Word and element location data
※ ※ ※
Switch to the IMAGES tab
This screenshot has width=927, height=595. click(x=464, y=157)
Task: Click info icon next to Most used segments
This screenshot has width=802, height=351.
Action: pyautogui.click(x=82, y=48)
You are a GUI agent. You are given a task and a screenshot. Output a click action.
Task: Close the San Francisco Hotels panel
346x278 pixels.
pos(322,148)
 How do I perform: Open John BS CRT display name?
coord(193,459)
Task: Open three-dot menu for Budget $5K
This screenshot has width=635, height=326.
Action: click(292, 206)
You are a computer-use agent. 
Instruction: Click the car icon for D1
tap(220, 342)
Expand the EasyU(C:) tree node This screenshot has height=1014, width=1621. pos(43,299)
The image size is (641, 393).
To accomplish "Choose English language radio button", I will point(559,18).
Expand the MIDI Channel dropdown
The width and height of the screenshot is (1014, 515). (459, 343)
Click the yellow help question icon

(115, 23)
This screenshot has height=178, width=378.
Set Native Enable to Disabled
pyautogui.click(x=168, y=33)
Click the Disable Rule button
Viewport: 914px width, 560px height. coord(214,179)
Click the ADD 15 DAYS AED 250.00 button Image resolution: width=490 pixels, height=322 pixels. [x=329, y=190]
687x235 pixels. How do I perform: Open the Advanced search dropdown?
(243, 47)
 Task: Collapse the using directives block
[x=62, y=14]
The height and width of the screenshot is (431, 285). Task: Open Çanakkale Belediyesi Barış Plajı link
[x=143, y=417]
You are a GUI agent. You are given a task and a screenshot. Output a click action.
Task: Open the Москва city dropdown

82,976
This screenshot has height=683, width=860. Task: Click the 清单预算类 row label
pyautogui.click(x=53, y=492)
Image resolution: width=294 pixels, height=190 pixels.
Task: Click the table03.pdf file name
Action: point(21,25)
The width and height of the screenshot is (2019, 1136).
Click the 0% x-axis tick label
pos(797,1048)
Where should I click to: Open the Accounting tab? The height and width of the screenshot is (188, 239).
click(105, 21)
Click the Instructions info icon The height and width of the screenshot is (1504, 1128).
※ ※ ※
Return every line of the records above with no changes.

Switch to the IMAGES tab
This screenshot has width=927, height=595. click(x=464, y=157)
Task: Click info icon next to Most used segments
This screenshot has width=802, height=351.
Action: pyautogui.click(x=82, y=48)
You are a GUI agent. You are given a task and a screenshot. Output a click action.
Task: Close the San Francisco Hotels panel
346x278 pixels.
pos(322,148)
 How do I perform: Open John BS CRT display name?
coord(193,459)
Task: Open three-dot menu for Budget $5K
This screenshot has width=635, height=326.
Action: click(292, 206)
You are a computer-use agent. 
Instruction: Click the car icon for D1
tap(220, 342)
Expand the EasyU(C:) tree node This screenshot has height=1014, width=1621. pos(43,299)
The image size is (641, 393).
To accomplish "Choose English language radio button", I will point(559,18).
Expand the MIDI Channel dropdown
The width and height of the screenshot is (1014, 515). (459, 343)
Click the yellow help question icon

(115, 23)
This screenshot has height=178, width=378.
Set Native Enable to Disabled
pyautogui.click(x=168, y=33)
Click the Disable Rule button
Viewport: 914px width, 560px height. coord(214,179)
Click the ADD 15 DAYS AED 250.00 button Image resolution: width=490 pixels, height=322 pixels. [x=329, y=190]
687x235 pixels. How do I perform: Open the Advanced search dropdown?
(243, 47)
 Task: Collapse the using directives block
[x=62, y=14]
The height and width of the screenshot is (431, 285). Task: Open Çanakkale Belediyesi Barış Plajı link
[x=143, y=417]
You are a GUI agent. You are given a task and a screenshot. Output a click action.
Task: Open the Москва city dropdown

82,976
This screenshot has height=683, width=860. Task: Click the 清单预算类 row label
pyautogui.click(x=53, y=492)
Image resolution: width=294 pixels, height=190 pixels.
Task: Click the table03.pdf file name
Action: point(21,25)
The width and height of the screenshot is (2019, 1136).
Click the 0% x-axis tick label
pos(797,1048)
Where should I click to: Open the Accounting tab? The height and width of the screenshot is (188, 239).
click(105, 21)
Click the Instructions info icon The height and width of the screenshot is (1504, 1128).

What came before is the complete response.